(Saved data entries)
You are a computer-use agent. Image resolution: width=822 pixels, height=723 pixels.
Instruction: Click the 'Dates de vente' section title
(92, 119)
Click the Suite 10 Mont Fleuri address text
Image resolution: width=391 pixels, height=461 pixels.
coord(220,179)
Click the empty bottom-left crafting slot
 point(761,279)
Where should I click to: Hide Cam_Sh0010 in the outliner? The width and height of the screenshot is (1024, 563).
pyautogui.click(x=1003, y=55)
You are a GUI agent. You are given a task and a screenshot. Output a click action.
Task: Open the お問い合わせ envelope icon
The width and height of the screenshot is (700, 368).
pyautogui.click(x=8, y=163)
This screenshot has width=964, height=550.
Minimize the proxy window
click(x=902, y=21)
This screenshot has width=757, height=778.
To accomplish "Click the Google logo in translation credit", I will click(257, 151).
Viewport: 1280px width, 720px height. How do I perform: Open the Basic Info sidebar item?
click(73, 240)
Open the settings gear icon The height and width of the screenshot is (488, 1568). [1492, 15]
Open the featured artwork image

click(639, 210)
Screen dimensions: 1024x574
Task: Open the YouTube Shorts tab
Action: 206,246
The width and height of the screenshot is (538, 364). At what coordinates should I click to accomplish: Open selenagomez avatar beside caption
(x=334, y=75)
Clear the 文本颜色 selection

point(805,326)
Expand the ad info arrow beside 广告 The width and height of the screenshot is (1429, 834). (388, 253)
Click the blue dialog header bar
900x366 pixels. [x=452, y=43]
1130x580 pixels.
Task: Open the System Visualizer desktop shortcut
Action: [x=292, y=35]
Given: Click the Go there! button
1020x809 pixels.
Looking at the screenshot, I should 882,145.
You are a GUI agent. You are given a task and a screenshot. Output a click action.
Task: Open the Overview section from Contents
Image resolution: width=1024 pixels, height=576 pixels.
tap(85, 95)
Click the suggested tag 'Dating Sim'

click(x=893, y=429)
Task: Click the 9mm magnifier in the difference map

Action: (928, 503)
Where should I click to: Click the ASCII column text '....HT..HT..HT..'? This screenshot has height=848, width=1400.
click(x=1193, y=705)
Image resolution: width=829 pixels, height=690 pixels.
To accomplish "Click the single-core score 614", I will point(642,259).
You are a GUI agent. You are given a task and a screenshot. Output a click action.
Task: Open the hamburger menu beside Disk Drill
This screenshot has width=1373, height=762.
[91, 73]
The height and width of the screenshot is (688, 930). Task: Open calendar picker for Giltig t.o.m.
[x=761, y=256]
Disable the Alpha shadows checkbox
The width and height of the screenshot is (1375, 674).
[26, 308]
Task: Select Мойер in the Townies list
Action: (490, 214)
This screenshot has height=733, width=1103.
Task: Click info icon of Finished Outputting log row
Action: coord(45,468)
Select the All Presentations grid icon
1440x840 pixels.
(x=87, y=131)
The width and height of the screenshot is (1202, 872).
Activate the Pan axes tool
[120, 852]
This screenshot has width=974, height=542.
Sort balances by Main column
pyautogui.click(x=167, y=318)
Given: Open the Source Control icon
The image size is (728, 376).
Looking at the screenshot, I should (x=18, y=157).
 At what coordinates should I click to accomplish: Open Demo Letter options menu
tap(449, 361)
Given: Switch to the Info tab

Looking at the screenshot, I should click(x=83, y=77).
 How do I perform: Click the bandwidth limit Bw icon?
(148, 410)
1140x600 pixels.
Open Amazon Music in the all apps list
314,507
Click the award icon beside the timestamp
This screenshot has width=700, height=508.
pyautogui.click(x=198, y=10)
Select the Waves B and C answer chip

**What to work on:** Write the data from above out again, exactly.

**Solved problem:**
You are a computer-use agent. Image resolution: width=822 pixels, height=723 pixels.
Instruction: Click the 'Dates de vente' section title
(92, 119)
Click the Suite 10 Mont Fleuri address text
Image resolution: width=391 pixels, height=461 pixels.
coord(220,179)
Click the empty bottom-left crafting slot
 point(761,279)
Where should I click to: Hide Cam_Sh0010 in the outliner? The width and height of the screenshot is (1024, 563).
pyautogui.click(x=1003, y=55)
You are a GUI agent. You are given a task and a screenshot. Output a click action.
Task: Open the お問い合わせ envelope icon
The width and height of the screenshot is (700, 368).
pyautogui.click(x=8, y=163)
This screenshot has width=964, height=550.
Minimize the proxy window
click(x=902, y=21)
This screenshot has width=757, height=778.
To accomplish "Click the Google logo in translation credit", I will click(257, 151).
Viewport: 1280px width, 720px height. How do I perform: Open the Basic Info sidebar item?
click(73, 240)
Open the settings gear icon The height and width of the screenshot is (488, 1568). [1492, 15]
Open the featured artwork image

click(639, 210)
Screen dimensions: 1024x574
Task: Open the YouTube Shorts tab
Action: 206,246
The width and height of the screenshot is (538, 364). At what coordinates should I click to accomplish: Open selenagomez avatar beside caption
(x=334, y=75)
Clear the 文本颜色 selection

point(805,326)
Expand the ad info arrow beside 广告 The width and height of the screenshot is (1429, 834). (388, 253)
Click the blue dialog header bar
900x366 pixels. [x=452, y=43]
1130x580 pixels.
Task: Open the System Visualizer desktop shortcut
Action: [x=292, y=35]
Given: Click the Go there! button
1020x809 pixels.
Looking at the screenshot, I should 882,145.
You are a GUI agent. You are given a task and a screenshot. Output a click action.
Task: Open the Overview section from Contents
Image resolution: width=1024 pixels, height=576 pixels.
tap(85, 95)
Click the suggested tag 'Dating Sim'

click(x=893, y=429)
Task: Click the 9mm magnifier in the difference map

Action: (928, 503)
Where should I click to: Click the ASCII column text '....HT..HT..HT..'? This screenshot has height=848, width=1400.
click(x=1193, y=705)
Image resolution: width=829 pixels, height=690 pixels.
To accomplish "Click the single-core score 614", I will point(642,259).
You are a GUI agent. You are given a task and a screenshot. Output a click action.
Task: Open the hamburger menu beside Disk Drill
This screenshot has width=1373, height=762.
[91, 73]
The height and width of the screenshot is (688, 930). Task: Open calendar picker for Giltig t.o.m.
[x=761, y=256]
Disable the Alpha shadows checkbox
The width and height of the screenshot is (1375, 674).
[26, 308]
Task: Select Мойер in the Townies list
Action: (490, 214)
This screenshot has height=733, width=1103.
Task: Click info icon of Finished Outputting log row
Action: coord(45,468)
Select the All Presentations grid icon
1440x840 pixels.
(x=87, y=131)
The width and height of the screenshot is (1202, 872).
Activate the Pan axes tool
[120, 852]
This screenshot has width=974, height=542.
Sort balances by Main column
pyautogui.click(x=167, y=318)
Given: Open the Source Control icon
The image size is (728, 376).
Looking at the screenshot, I should (x=18, y=157).
 At what coordinates should I click to accomplish: Open Demo Letter options menu
tap(449, 361)
Given: Switch to the Info tab

Looking at the screenshot, I should click(x=83, y=77).
 How do I perform: Click the bandwidth limit Bw icon?
(148, 410)
1140x600 pixels.
Open Amazon Music in the all apps list
314,507
Click the award icon beside the timestamp
This screenshot has width=700, height=508.
pyautogui.click(x=198, y=10)
Select the Waves B and C answer chip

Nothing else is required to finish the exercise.